Ted Willke leads the Graph Analytics Operation within Intel’s Datacenter Group, which designs, develops, and deploys enterprise software for distributed parallel machine learning and data mining. He developed his expertise in datacenter systems over his 16 years with Intel. He has researched cluster computing technologies in Intel Labs and developed server technologies and standards within Intel’s product organizations. His work covers high-performance I/O, virtualization, next-gen microservers, Hadoop optimization tools, and open source libraries for distributed parallel computing. Ted holds a Doctorate in electrical engineering from Columbia University, where he graduated with Distinction. He has authored over 25 papers in book chapters, journals, and conferences, and he holds 10 patents. He won the MASCOTS Best Paper Award in 2013 for his work on Hadoop MapReduce performance modeling and an Intel Achievement Award this year for his work on graph processing systems.

Tamara Kolda


Distinguished Member of Technical Staff, Sandia National Laboratories

Tamara Kolda is a Distinguished Member of Technical at Sandia National Laboratories in Livermore, California, where she works on a broad range of problems including network modeling and analysis, multilinear algebra and tensor decompositions, data mining, and cybersecurity. She has also worked in optimization, nonlinear solvers, parallel computing, and the design of scientific software. She has authored numerous software packages, including the well-known Tensor Toolbox for MATLAB. Before joining Sandia, Kolda held the Householder Postdoctoral Fellowship in Scientific Computing at Oak Ridge National Laboratory.
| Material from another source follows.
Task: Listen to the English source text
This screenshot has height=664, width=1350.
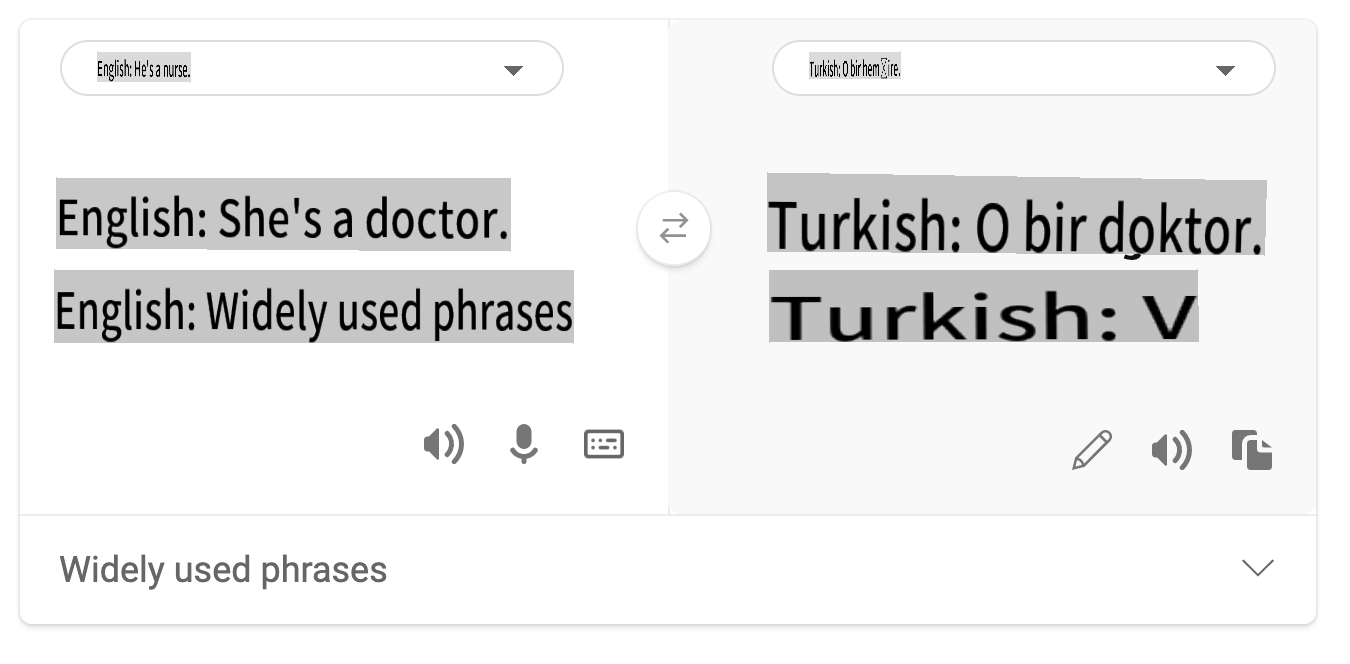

She has received several awards including a 2003 Presidential Early Career Award for Scientists and Engineers (PECASE), two best papers awards (ICDM’08 and SDM’13), and Distinguished Member of the Association for Computing Machinery (ACM). She is an elected member of the Society for Industrial and Applied Mathematics (SIAM) Board of Trustees, Section Editor for the Software and High Performance Computing section of the SIAM Journal on Scientific Computing, and Associate Editor for SIAM Journal on Matrix Analysis. She received her Ph.D. in applied mathematics from the University of Maryland at College Park in 1997.

Ameet Talwalkar


assistant professor of Computer Science, UCLA

Ameet Talwalkar is an assistant professor of Computer Science at UCLA and a technical advisor for Databricks. His research addresses scalability and ease-of-use issues in the field of statistical machine learning, with applications in computational genomics. He started the MLlib project in Apache Spark and is a co-author of the graduate-level textbook ‘Foundations of Machine Learning’ (2012, MIT Press). Prior to UCLA, he was an NSF post-doctoral fellow in the AMPLab at UC Berkeley. He obtained a B.S. from Yale University and a Ph.D. from the Courant Institute at NYU.

Ted Dunning


Chief Application Architect, MapR

Abstract: Near real-time Updates for Cooccurrence-based Recommenders

Most recommendation algorithms are inherently batch oriented and require all
relevant history to be processed. In some contexts such as music, this does not
cause significant problems because waiting a day or three before recommendations
are available for new items doesn’t significantly change their impact. In other
contexts, the value of items drops precipitously with time so that recommending
day-old items has little value to users.

In this talk, I will describe how a large-scale multi-modal cooccurrence recommender
can be extended to include near real-time updates. In addition, I will show how these
real-time updates are compatible with delivery of recommendations via search

Ted Dunning is Chief Application Architect at MapR and has held Chief Scientist positions at Veoh Networks, ID Analytics and at MusicMatch, (now Yahoo Music). Ted is responsible for building the world’s most advanced identity theft detection system, as well as one of the largest peer-assisted video distribution systems and ground-breaking music and video recommendations systems. Ted has 24 issued and numerous pending patents and contributes to Apache Mahout, Zookeeper and Drill™. He is also a mentor for Apache Spark, Storm, DataFu and Stratosphere.